Greig, a busy playwright in his own right who has devised a crisp new adaptation for this new production, recently agreed to answer a few questions about his work on the piece for musicOMH.com.

How did this adaptation of Creditors come about?

I was asked to look at the piece by Michael Grandage at the Donmar. I've done a number of pieces for them and so I suppose they thought I was right for this one. I thought the play was full of potential, and I love working at the Donmar - their standards are very high - so it was a project I was keen to be involved with.

Did you read other adaptations of the play before beginning work on your own? Did you work from a literal translation?

Yes, I read every available translation. I also read Strindberg biographies and other background material. However this work is based on a so-called 'literal translation' commissioned by the Donmar. I actually very much dislike the term 'literal,' as it diminishes the achievement of the translator. What the translator did, in this case, is translate the play and clearly annotate the ambiguities and possiblities in the text so that I was able to explore them in my version.

Themes of translation seem prevalent in your other work (such as The American Pilot and, more recently, Damascus). Why do you personally find adapting plays for English-speaking audiences important?

For me this is about the difference between meaning and effect. Translations of a play exist on a continuum of truthfulness either to the meaning of words and sentences in a play or truthfulness to the effect if those words and sentences. The easiest example of this is where a line is humorous in a scene. Being true to the meaning of the lines may well lose the humour. To make the situation humorous it may be necessary to change the meaning of the lines. The question is: where do you want to place your production on this continuum? For me - plays are much less about direct meanings than they are vehicles for experiences which allow an audience to reflect on their own lives. So - for me - a truly great production would be one which it was possible to watch in a language one didn't understand and yet still, somehow, experience the pity and terror of catharsis. To aim at that, one needs to attend to the dramatic effect of the original playwright. I find that - generally - playwrights are very much in tune with an authors 'effects' whereas translators tend to be in tune with their meanings. Creditors was a shocking and funny play to its original audience. I wanted it to be every bit as shocking and funny to the audience today. I was less concerned about being true to each twist of Strindberg's often convoluted sentences. So - for me - the pleasure in doing 'versions' of plays is the pleasure of giving an audience a direct and visceral experience of a living text the way I believe its original author hoped an audience would experience it.

This year and last year, there were awards were given in the U.S. by the University of Rochester for Best Translated Book of the Year. Do you feel a similar award might be helpful for establishing adaptation and translation in theatre?

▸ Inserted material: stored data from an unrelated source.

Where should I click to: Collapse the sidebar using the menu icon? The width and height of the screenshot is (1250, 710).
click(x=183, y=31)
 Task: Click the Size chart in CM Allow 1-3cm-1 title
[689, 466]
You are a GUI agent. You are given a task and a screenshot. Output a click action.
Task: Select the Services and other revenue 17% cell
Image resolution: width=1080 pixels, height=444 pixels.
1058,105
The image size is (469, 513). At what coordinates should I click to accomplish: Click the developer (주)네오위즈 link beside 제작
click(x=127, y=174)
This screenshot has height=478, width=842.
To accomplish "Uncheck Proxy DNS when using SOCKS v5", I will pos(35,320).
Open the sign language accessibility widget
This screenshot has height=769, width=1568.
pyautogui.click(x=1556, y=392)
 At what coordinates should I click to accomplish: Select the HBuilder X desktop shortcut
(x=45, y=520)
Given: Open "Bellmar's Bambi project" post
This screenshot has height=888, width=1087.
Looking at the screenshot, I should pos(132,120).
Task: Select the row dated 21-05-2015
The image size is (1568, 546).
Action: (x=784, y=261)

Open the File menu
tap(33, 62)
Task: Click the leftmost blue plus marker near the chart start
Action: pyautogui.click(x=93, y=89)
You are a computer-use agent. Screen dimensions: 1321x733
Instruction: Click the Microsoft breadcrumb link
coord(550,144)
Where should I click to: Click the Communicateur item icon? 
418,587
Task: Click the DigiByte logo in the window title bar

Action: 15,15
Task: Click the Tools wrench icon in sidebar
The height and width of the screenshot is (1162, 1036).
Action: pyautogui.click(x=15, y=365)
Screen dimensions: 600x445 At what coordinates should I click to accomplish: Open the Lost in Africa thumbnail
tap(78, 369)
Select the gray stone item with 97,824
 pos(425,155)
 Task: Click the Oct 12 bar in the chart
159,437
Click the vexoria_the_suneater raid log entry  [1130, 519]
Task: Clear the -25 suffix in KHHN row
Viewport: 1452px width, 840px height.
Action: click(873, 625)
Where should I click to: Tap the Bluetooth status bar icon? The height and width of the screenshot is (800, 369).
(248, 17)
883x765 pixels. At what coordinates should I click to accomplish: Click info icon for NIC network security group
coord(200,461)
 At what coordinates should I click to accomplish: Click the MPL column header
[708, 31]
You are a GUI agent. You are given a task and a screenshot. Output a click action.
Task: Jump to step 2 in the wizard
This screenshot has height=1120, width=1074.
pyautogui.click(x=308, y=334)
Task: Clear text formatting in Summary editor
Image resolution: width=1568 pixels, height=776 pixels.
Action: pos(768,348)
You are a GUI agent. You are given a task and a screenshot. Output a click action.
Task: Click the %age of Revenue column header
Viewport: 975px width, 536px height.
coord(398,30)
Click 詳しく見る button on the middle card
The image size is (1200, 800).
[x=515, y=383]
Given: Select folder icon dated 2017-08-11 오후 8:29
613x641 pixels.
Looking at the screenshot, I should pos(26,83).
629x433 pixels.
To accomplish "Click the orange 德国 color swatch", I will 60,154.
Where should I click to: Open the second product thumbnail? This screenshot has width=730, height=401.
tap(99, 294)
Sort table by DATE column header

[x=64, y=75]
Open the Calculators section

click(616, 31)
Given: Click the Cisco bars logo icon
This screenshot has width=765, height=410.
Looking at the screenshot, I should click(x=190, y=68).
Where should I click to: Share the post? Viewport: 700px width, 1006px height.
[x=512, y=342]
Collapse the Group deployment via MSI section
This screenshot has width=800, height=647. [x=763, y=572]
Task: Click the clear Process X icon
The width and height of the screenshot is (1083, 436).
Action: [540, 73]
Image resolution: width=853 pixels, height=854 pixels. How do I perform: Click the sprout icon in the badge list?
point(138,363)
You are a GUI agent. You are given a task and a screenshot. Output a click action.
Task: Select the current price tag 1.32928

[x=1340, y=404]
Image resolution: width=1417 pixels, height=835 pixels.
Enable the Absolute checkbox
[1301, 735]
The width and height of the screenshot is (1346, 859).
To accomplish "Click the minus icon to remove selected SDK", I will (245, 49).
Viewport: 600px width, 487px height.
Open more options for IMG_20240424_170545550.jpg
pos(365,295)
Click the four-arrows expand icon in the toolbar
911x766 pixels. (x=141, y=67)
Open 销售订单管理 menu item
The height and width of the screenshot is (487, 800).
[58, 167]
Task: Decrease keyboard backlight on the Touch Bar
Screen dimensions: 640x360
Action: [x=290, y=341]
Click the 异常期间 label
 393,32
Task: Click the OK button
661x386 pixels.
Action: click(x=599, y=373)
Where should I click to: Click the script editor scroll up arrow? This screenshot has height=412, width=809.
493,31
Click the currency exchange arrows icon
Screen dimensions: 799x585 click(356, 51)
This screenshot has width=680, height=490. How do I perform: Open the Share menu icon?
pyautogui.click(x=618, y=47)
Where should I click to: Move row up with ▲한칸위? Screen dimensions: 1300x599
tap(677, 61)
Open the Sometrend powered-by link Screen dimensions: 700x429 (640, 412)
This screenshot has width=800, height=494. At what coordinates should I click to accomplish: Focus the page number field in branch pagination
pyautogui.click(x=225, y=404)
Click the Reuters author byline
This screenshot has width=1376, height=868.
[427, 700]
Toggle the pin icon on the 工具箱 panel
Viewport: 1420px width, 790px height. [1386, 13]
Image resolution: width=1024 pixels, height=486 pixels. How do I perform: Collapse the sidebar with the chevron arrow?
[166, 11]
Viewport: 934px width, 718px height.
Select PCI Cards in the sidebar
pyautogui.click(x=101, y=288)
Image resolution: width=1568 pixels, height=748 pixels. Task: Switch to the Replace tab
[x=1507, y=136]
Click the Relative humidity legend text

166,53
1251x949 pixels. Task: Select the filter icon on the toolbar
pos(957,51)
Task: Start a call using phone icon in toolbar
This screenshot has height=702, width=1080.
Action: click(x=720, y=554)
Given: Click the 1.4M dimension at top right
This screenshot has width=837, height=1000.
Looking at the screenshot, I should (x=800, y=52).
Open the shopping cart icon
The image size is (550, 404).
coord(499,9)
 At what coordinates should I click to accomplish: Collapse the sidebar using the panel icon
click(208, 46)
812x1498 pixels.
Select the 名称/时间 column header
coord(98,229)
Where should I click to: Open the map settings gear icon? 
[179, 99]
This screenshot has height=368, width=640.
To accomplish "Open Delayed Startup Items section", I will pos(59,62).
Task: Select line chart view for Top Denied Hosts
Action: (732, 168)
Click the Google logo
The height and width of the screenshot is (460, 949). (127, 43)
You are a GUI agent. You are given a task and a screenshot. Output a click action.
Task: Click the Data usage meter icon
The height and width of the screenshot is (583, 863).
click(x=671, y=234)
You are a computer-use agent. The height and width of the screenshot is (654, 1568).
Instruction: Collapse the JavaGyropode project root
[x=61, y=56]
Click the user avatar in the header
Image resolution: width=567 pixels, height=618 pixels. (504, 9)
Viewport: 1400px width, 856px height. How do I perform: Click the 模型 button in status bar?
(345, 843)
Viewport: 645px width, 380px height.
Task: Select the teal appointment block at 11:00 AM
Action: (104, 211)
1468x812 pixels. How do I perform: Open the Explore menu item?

I suppose it might. But of course our culture is rather cruel to translated books - they sell badly - whereas the [effect of an] award for a well-translated play is that the production of that play is succesful and people want to buy tickets.

Is it as satisfying to adapt a play as it is to write one? More difficult?

It's extremely satisfying but in a different way to writing an original play. An original play is a journey of emotional nakedness and exploration. It is a mighty wrestling match in the wilderness of one's own dark spaces. An adaptation is altogether more cerebral. The pleasure of it is the pleasure of craft - of good making. Having said that, whenever I do an adaptation I find I have to somehow experience it as if I am writing it for the first time. I have to find the part of me that needs to write this particular play. It's as if, by sitting in the position of the original author and typing out his words I begin to have a ghost experience of what it was like to be him.

It's technical work, fascinating work and not easy but it is much less emotionally draining than writing an original play.

Is there a freedom to adapting a lesser-known work that doesn't apply to something like The Bacchae(which you adapted for a National Theatre of Scotland production in 2007 starring Alan Cumming) that's been adapted many times over?

No, in fact it's the opposite. I felt confident that whatever I did with The Bacchae it would survive and be produced. It's an established classic. My variation could be good, bad or indifferent but I would not damage the original. Creditors was slightly less well established and so I felt more responsible. This was a high profile revival, and a bad adaptation could have left it mouldering on shelves for another couple of decades.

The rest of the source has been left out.